Amidst the medieval style pomp and pageantry that accompanied the Queen's Speech, it was ironic that the word modernising was the order of the day. They all want to modernise. All those hardworkers, Brown, James Purnell and even a Lord, Mr Mandelson. "In Britain", Gordon Brown said yesterday, there could never be "one rule for some and another rule for others". Good, isn't it?

But Brown wasn't talking about the country's feudal structures. He wasn't on about Prince Charles and his untaxed £16 million income from the Duchy of Cornwall. Nor was the Prime Minister referring to Britain's annual £25bn lost from tax avoidance (according to the Observer, the sum would be "enough money to increase old-age pensions by 20 per cent"). How about Britain hosting 35 tax havens out of a world total of 70? And would the Prime Minister do whatever it takes to stop billionaires like Mohammed al-Fayed "negotiating the amount of tax he paid with the Inland Revenue"?

No. Not a word about all that. Gordon Brown's modernising means yet another "biggest shake-up" in the benefit system. It means picking on the easiest targets. Those that the tabloids pour shit over day in day out. Those that don't bring party donations or political clout. Those that make you look tough-and-no-bullshit. Watch out disabled, benefit cheats, single mums who keep getting up the duff and incapacity fraudsters. "Everyone has an obligation to work". No matter how crap, underpaid, insecure, alienating. Just get back to work. And they always dress it up as if the current system was a load of money thrown at you, no questions asked. They don't tell you that signing on is already mean-tested, monitored, subject to a list of conditions, restrictions and exceptions, interviews, restart interviews, sanctions and Decision Makers.

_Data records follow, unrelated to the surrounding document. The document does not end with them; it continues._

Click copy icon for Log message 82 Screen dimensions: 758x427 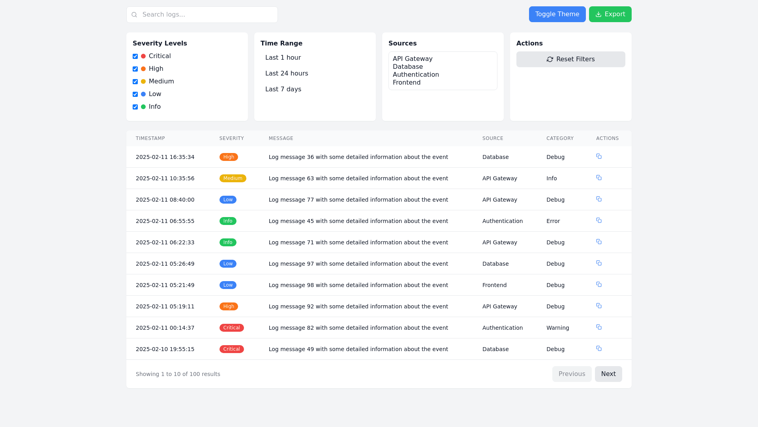coord(599,327)
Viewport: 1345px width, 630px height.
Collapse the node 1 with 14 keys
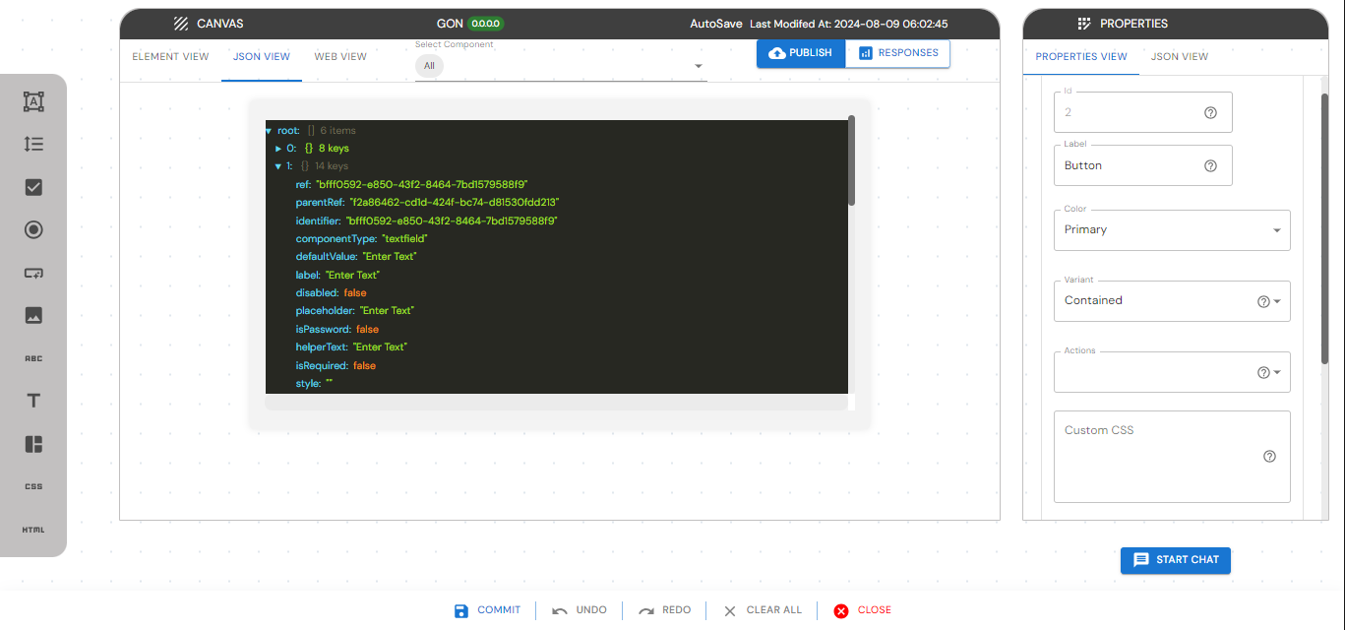278,166
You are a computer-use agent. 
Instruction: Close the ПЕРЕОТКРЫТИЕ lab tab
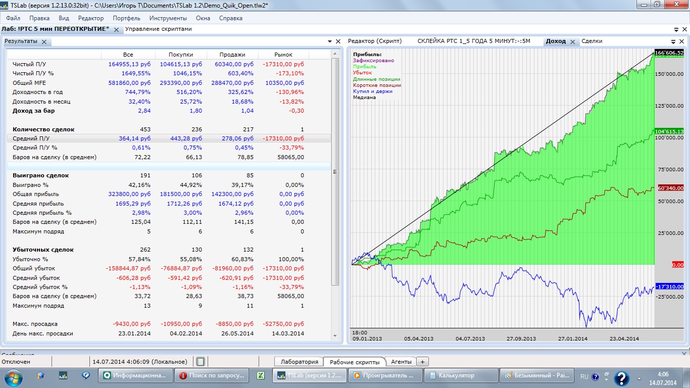pyautogui.click(x=116, y=30)
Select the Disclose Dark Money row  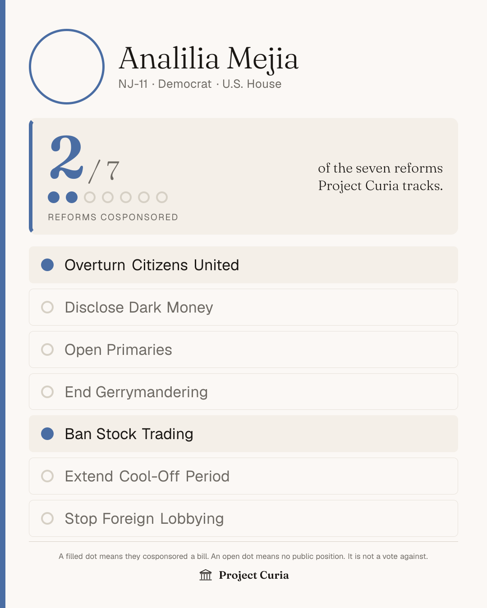pyautogui.click(x=244, y=307)
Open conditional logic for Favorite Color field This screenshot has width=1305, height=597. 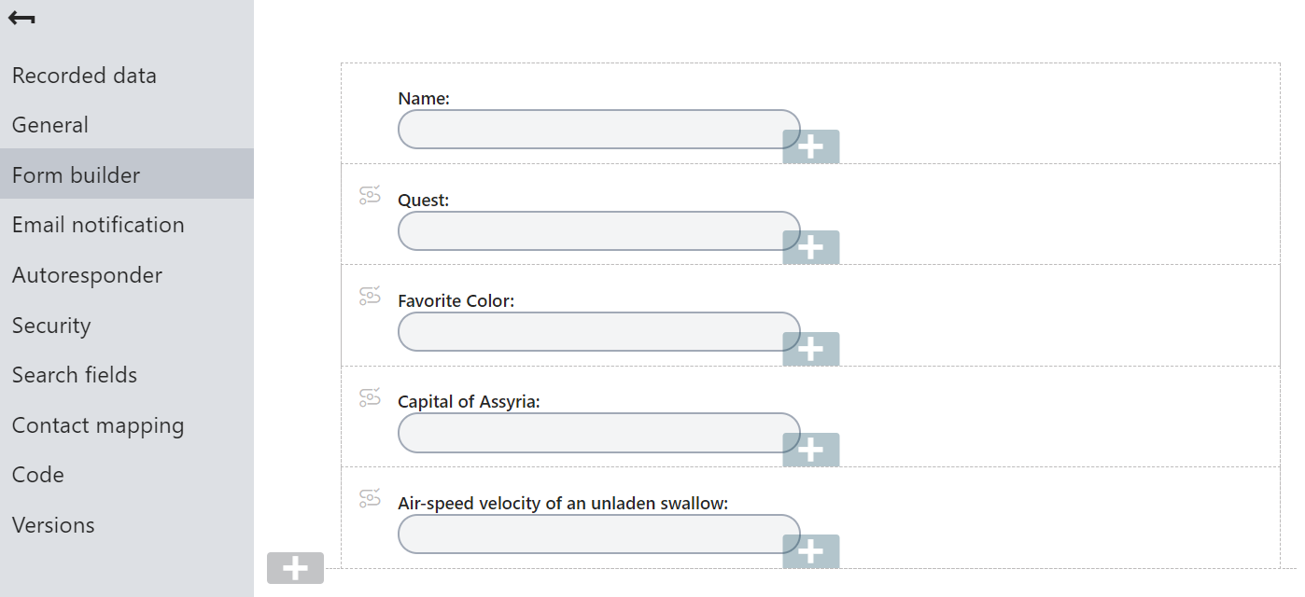pos(371,297)
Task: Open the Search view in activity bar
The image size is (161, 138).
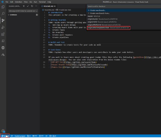Action: (x=3, y=14)
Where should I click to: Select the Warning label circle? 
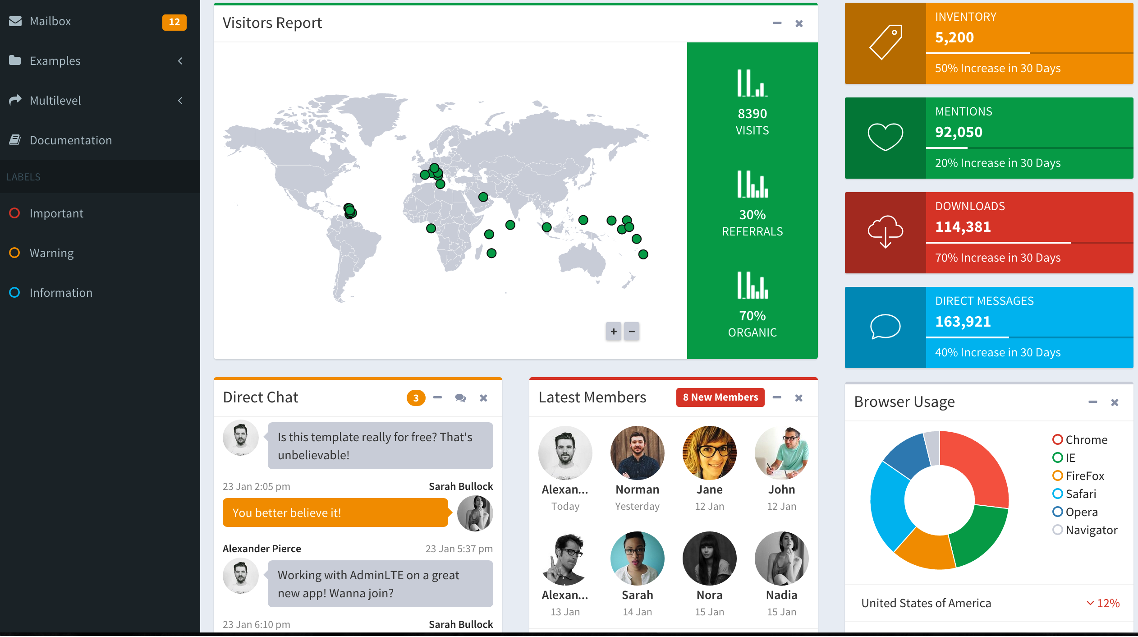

Well, at least you can't accuse the Government of incoherence. This country may suffer from chronic goldfish memory, but this has been New Labour's relentless drive since its inception. Take a look at this BBC budget report from ten years ago. Scroll down a couple of paragraphs. It's as if we never moved on. The language, the priorities, the soundbites. We're still stuck in 1998.

You'll find the deeply ironic: "The Queen told parliament: 'My government has made clear its determination to modernise the welfare state upon clear principles of work, security, fairness and value for money'". And more, "The measure is intended to help disabled people identify what they can do, as well as what they cannot do[...]". The word modernise pops up again: "Incapacity benefit will also be modernised".

Fast forward to 2005 and "The Government will announce the biggest shake-up to benefits for the sick and disabled for 60 years today by removing the financial incentive for people to remain on incapacity benefit".

Which tells you one thing. Either a) this Government is completely inept and whichever "biggest shake-up" they still fail to achieve anything. Or b) there is nothing to be achieved, and no difference to be made, as Britain's problems and galloping unemployment have absolutely nothing to do with people claiming £59.15 a week.

4 comments:

Anonymous said...

The best article I've read on the subject. I thought I was the only idiot thinking that each couple of years New Labour annoucne a new "big shake-up". They shake it so much it's gonna turn into an earthquake. And hopefully it will for them at he next elections....

Linda said...

If you have kids you should be prepared to support them. You can't expect other people to work to pay you to bring up your kids.

Personally I'm fed up of seeing young lads hanging around our town centre during the day in designer sports clothes with mobile phones clamped to their ears.

They should be working. A low paid job is better than no job. Once you have one job it is easier to get another.

When my kids were small I worked two part time jobs fitted around my husband's work hours so he could look after them.

It's much too easy these days to hold your hand out rather than getting off your backside and working!

Anonymous said...

Darwen Reporter,

"When my kids were small I worked two part time jobs fitted around my husband's work hours so he could look after them."

But some people haven't got a husband "to fit" part time jobs around.

That said, it's true that quite a few people get pregnant, how can I put it, light-heartedly. And here I am waiting for my financial circumstances to be right before I drop a sprog. But like it or not, there are millions of different situations.

Linda said...

Anita the point I'm trying to make is if you have children "you" should be responsible for supporting them.

Anyone can make a mistake and get pregnant and not be in a good position to support their child.
But it's when they carry on having child after child with different fathers and expect the tax payer to pick up the bill that they are really taking the ****

Yes, I had somone to help look after my children while I worked but I could have sat at home and claimed it was impossible with two young children. (I first went back to work p/time when my daughter was just six weeks old!)

Working sets an example for children. There are some families where several generations haven't worked as they have no role model.